We spent the better part of the afternoon painting signs for the chicken coops (each one has the name of a town or place on the Vineyard) and various signs we need around the farm. We even painted a bench. We laid newspapers on the picnic table, opened every half-used can of paint we had, and set ourselves up near the farm stand so we could greet customers, too. I think Libby enjoyed this, though the best part of the whole day was the laugh she got when I toppled over the Adirondack chair while backing up to take a picture of her. For a 10-year-old, it doesn’t get much better than that.

Later in the week, I sat down at the picnic table and made up more signs—this time for our tomato plant sale this weekend. Roy has a most excellent scrap pile of shingles and odd pieces of wood for making signs, so there’s no lack of material. Talent is another thing—this kind of crafty stuff is not my forte, although I sure enjoy the relaxation of sitting down and doing it, and it has to get done. (Better that than say, fix the lawn mower or build nest boxes like Roy was doing!) The signs are important too—the chalkboard sign by the side of the road has brought in lots of tomato plant customers in the last two days. (Today it is covered in plexiglass because of the rain.)

 

Yesterday, in fact, was an excellent day for farm stand business, and Roy and I are feeling good about all the improvements and additions we’ve made for this season, because we can already see our goals being realized. It doesn’t mean there aren’t setbacks, but after three years of doing this, we’re finally hitting our stride. There are good “signs” everywhere—from blossoms on the peas in May to gorgeous basil and fledgling tomatoes already in the hoop house. So it’s good to stop the chore frenzy for a minute, plop down on the farm stand porch, and look around at everything the work has produced. The satisfaction doesn’t last long though, because our eyes always land on something that needs fixing. Oh well! There’s always winter for relaxing.

P.S. Checking up on the baby chicks is not such a bad farm chore!

 

Will it be Door #1, Door #2, or Door #3? Only the Hens Know

Our 300 new pullets arrived yesterday. That makes a total of 540 chickens for us. The pullets are 16 weeks old and will begin laying small eggs in about a month. By high summer, we will be collecting more than 3000 eggs a week. That’s 250 dozen, plus.

Should be interesting.

The delivery came a week early (of course), with a few days warning. So Roy has been working like mad to get the three new coops built and the fencing up. When the girls arrived at 10 am yesterday, we took them directly out of their travel crates and put them right in the coops to get them used to their new homes.

After setting up the farm stand this morning (above)  and eating my breakfast (Green Island Farm eggs of course!), I went down to watch Roy let the girls out into their lovely grassy field.

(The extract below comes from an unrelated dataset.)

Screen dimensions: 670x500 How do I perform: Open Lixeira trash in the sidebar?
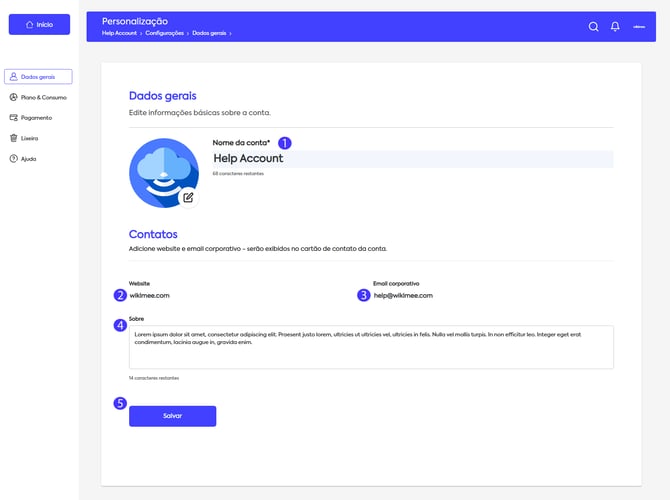29,138
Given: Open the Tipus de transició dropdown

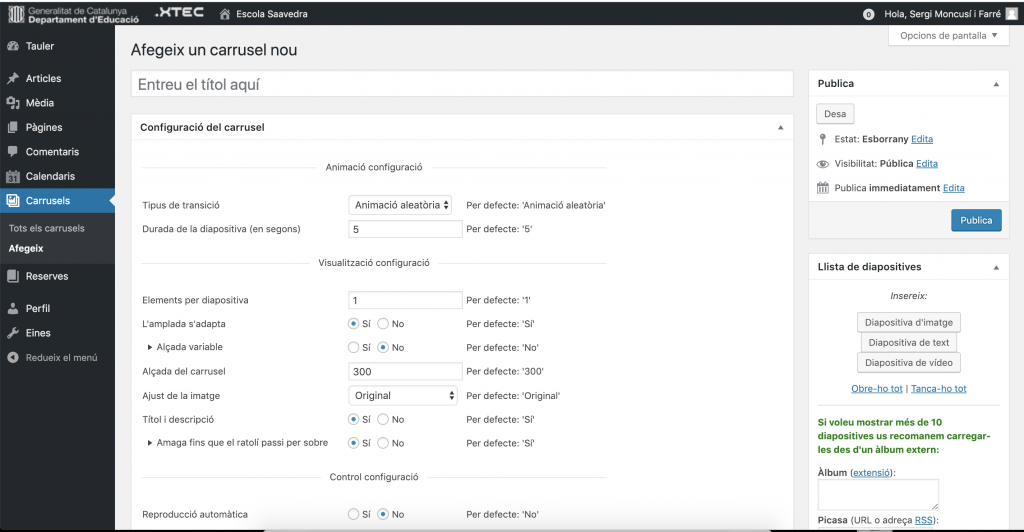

But the girls were not in a hurry. We watched and waited a bit, then went back to work. It took the first birds until 2 pm to get up the courage to go out (even though they could see their big sisters in the pen right next to theirs.) And even then, one entire coop stayed put for another hour. It was the funniest thing watching them all standing in the doorways. Which ones would come out first? All I could think of was the “The Price is Right.” Would it be Door #1, Door #2, or Door #3? Well, the group behind Door #1 were definitely the brave ones, out and about first. (Top photo.) Group 3 (bottom photo) followed, while Group 2 (middle photo) must have had something pretty interesting going on in the coop, because they didn’t budge for quite a while.

It’s a beautiful day for the girls to be settling into their new digs. Let’s just hope they don’t get too adventuresome too quickly. Their big sisters found an opening in their fence yesterday, and about 60 of them went strolling down the Land Bank path right about the time the pullets were arriving. (At least there weren’t as many escapees as last time.)

And fortunately the pullets don’t have to worry about being the new kids on the block for too long. Our 25 baby Aracauna chicks are due to arrive at the post office on Monday. Yes, you heard that right. But they won’t start laying (blue) eggs until September, so that’s two dozen we won’t have to think about for a while!